Thursday, March 28, 2024

Rohingya: US court orders Facebook to release hate content records

A U.S. federal judge has ordered Facebook to release records of accounts connected to anti-Rohingya violence in Myanmar that the social media giant had shut down, Reuters reported.

The court rejected facebook’s argument about protecting privacy as “rich with irony”.

The judge criticized Facebook for failing to hand over information to investigators seeking to prosecute the country for genocidal crimes against the Muslim minority, the agency reported.

A Reuters investigation in found more than 1,000 examples of hate speech on Facebook, deeming Rohingya Muslims as illegal immigrants from Bangladesh and urging they be shot or exterminated.
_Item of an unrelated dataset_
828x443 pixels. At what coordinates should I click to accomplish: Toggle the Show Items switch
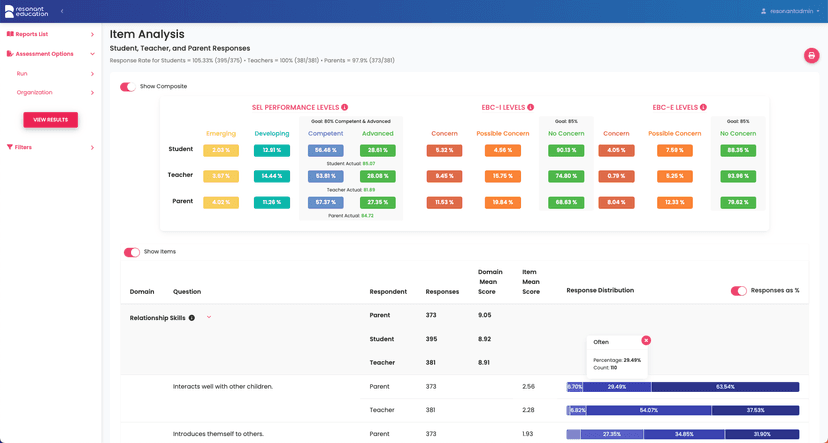coord(131,252)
The crackdown by the army, during the rule of Nobel laureate Aung San Suu Kyi’s civilian government, displaced millions of Muslims, while the army killed and raped tens of thousands.

African nation Gambia wants the data for a case against Myanmar it is pursuing at the International Court of Justice (ICJ), accusing Myanmar of violating the 1948 U.N. Convention on Genocide.

In 2018, U.N. human rights investigators said Facebook had played a key role in spreading hate speech that fueled the violence.

Facebook said at the time it had been “too slow to prevent misinformation and hate” in Myanmar.

In Wednesday’s ruling, U.S. magistrate judge Zia M. Faruqui said Facebook had taken the first step by deleting “the content that fueled a genocide” but had “stumbled” by not sharing it.

“A surgeon that excises a tumour does not merely throw it in the trash. She seeks a pathology report to identify the disease,” he said.